Search and rescue

Search and rescue volunteers provide support to regional police, fire rescue, security, and first aid services throughout Alberta.

Services and information

This program expands and enhances opportunities for ground search and rescue training.

Overview

Search and rescue volunteers provide support to regional police, fire rescue, security and first aid services throughout Alberta. The Search and Rescue Association of Alberta (SAR) represents almost 1,500 of these volunteers in 6 regions and 35 teams.
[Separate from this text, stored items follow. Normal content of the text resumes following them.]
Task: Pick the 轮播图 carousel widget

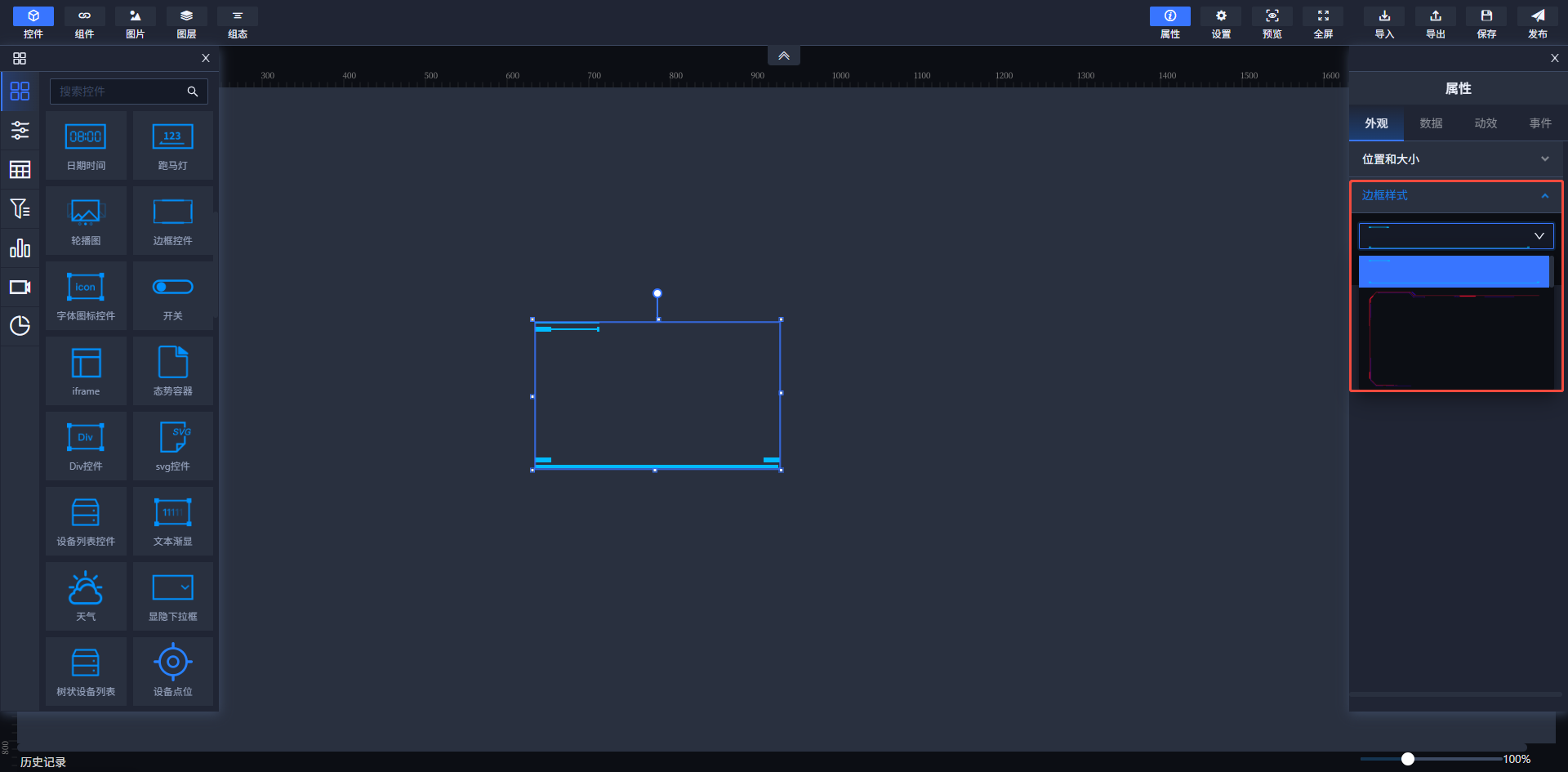Action: pos(86,221)
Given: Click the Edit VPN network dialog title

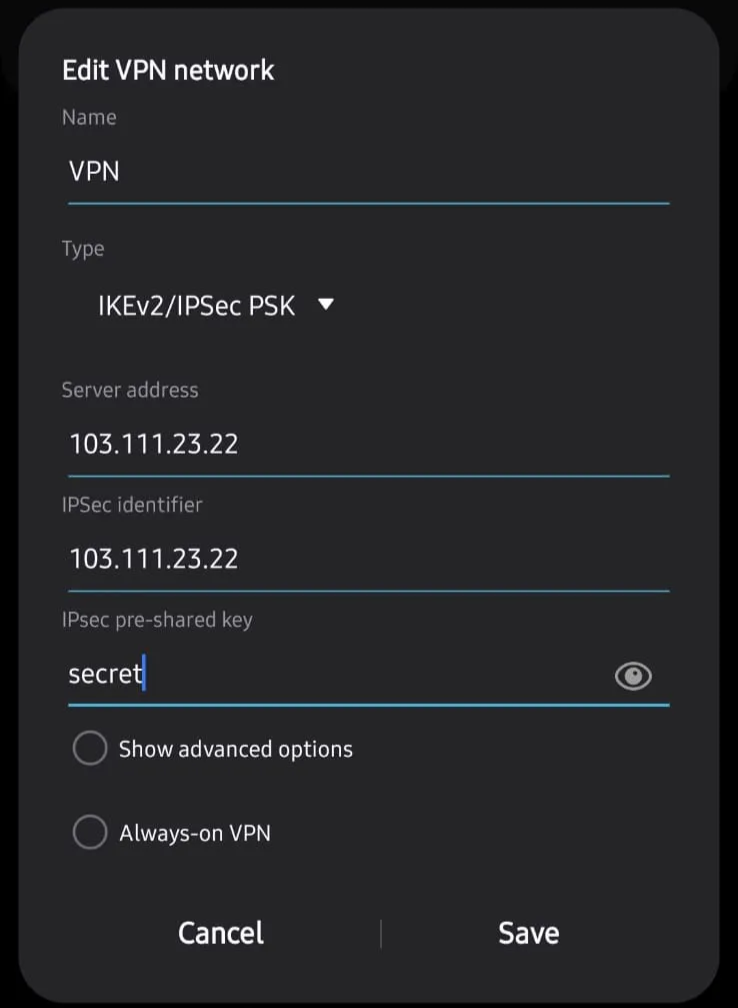Looking at the screenshot, I should (168, 70).
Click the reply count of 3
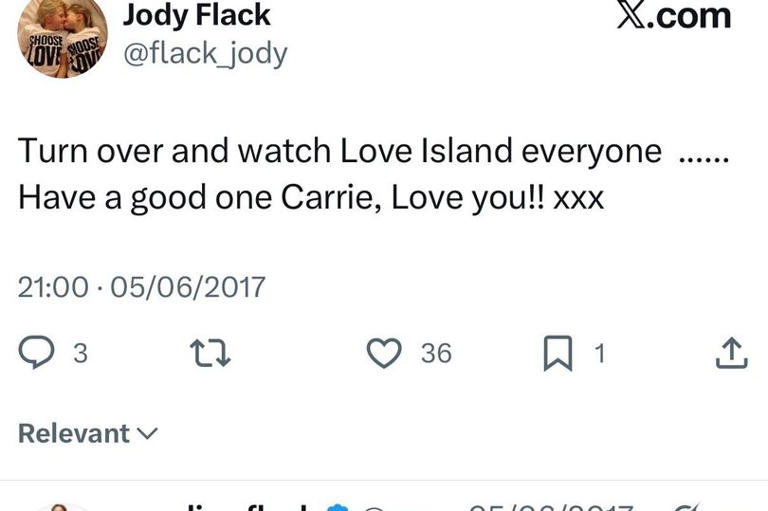 (80, 353)
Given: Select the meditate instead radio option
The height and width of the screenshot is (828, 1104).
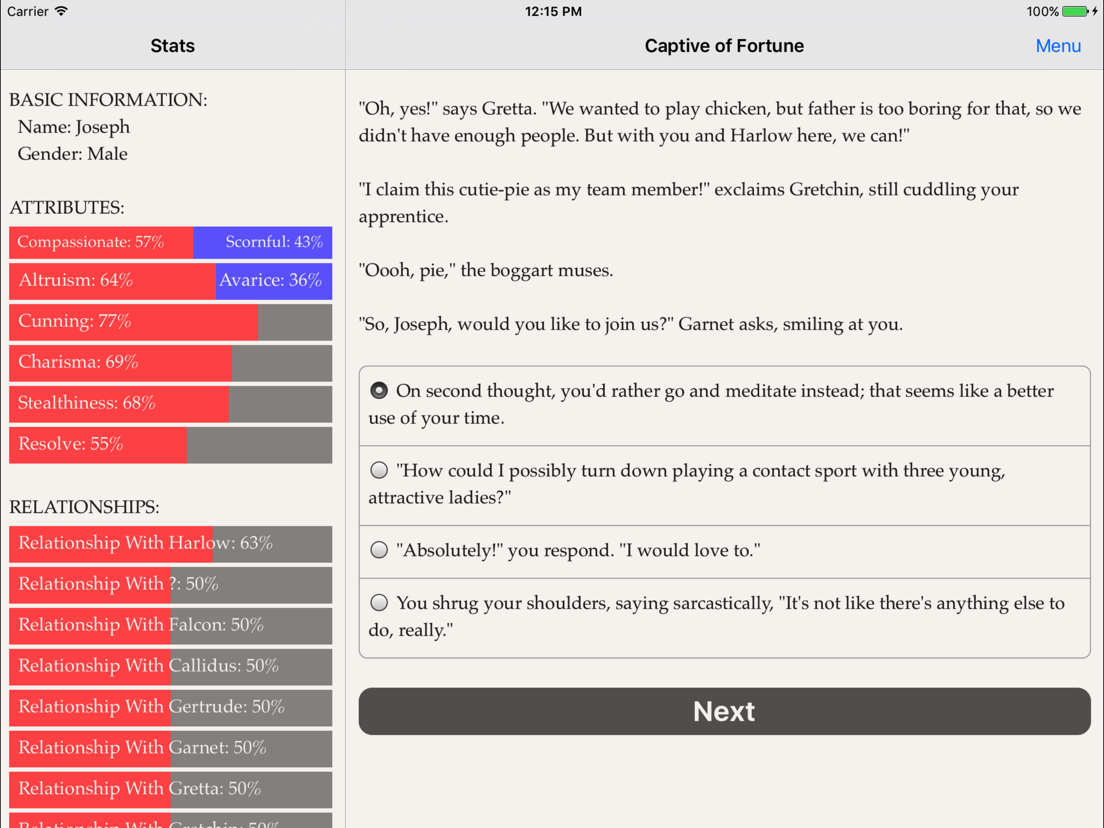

SAR Alberta members provide services to Albertans and visitors to our province through several tasking bodies:

  • law enforcement
  • municipal emergency services
  • relevant provincial ministry
  • Parks Canada

The Office of the Fire Commissioner supports SAR Alberta and eligible ground search and rescue groups in a variety of ways, including:

  • protection of volunteers from legal liability
  • providing disability insurance and Workers' Compensation coverage in case of accidents during search events

Operations

Alberta search and rescue teams operate in many rescue situations and environments, including:

  • wilderness
  • rope
  • confined space
  • structural collapse (light to heavy urban search and rescue)
  • swift water
  • avalanche
  • trench
  • cave rescue

Incident response

SAR teams find, stabilize and evacuate people who are in distress, and handle incidents in the following way:

  • After getting a call from the police, municipality, applicable provincial ministry or Parks Canada, the on-call SAR manager alerts the team.
  • The team assembles at a predetermined place.
  • Each member signs in and is accounted for from the start to the termination of the incident.
  • The team departs for the incident scene (missing or lost person or a rescue).
  • At the scene, the following are established:
    • base of operations
    • staging area
    • communication
  • The search manager plans the response, taking into account available resources, expertise and training, while continuously gathering information about the incident.
  • Teams are deployed, communicating with base by radio and cellphones.
  • On locating the missing person, the team administers necessary medical aid. Additional technical rescue resources may need to be deployed.
  • More resources may be mobilized if the search needs to be expanded and/or teams need relief.
  • The search ends when the tasking agency stands the teams down. The plans to initiate the stand-down procedures are in place from the initial call.

Reports

When a search and rescue team is dispatched to assist, it is called tasking. The Office of the Fire Commissioner tracks all tasks assigned to search and rescue teams. The situational reports chronicle Alberta's search and rescue members' tasks, training and related activities.